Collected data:
* * *

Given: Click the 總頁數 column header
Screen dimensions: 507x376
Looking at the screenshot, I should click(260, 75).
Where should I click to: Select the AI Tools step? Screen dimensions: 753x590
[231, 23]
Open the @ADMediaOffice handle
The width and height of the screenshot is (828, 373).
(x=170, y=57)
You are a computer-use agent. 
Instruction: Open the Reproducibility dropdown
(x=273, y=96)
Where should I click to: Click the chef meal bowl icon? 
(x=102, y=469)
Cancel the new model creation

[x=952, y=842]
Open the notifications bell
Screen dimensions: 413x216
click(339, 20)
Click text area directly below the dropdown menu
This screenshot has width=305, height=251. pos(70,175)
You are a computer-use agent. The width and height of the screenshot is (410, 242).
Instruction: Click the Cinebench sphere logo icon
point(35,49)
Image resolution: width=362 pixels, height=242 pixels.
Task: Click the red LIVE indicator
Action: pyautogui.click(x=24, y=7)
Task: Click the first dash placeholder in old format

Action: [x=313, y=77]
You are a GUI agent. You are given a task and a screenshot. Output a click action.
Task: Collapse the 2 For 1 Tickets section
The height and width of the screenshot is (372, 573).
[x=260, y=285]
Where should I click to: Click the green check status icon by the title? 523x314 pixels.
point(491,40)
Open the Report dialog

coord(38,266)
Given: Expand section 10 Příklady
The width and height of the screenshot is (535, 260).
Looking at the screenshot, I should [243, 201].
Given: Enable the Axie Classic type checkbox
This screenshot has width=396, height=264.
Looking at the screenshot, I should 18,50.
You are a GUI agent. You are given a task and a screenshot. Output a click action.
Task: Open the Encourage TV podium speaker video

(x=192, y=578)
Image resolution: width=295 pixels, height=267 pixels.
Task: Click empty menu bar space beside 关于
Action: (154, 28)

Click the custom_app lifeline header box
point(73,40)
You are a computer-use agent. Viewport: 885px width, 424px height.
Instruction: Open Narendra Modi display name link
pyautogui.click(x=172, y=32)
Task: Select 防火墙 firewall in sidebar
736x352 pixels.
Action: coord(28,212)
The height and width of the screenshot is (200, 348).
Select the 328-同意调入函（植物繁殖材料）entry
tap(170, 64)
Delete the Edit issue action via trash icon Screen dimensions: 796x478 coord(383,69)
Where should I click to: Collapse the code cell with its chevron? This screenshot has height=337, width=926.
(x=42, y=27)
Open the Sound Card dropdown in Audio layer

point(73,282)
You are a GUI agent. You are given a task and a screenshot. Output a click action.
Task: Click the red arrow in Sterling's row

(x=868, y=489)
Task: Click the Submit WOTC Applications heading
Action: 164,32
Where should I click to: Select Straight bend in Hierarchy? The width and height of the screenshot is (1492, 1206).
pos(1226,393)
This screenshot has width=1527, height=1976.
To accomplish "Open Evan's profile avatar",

* * *

*WORK ITEM*:
A complete answer lists each line of the data that holds the word "section".

*EXERCISE SOLUTION*:
Task: Collapse the 2 For 1 Tickets section
Given: Expand section 10 Příklady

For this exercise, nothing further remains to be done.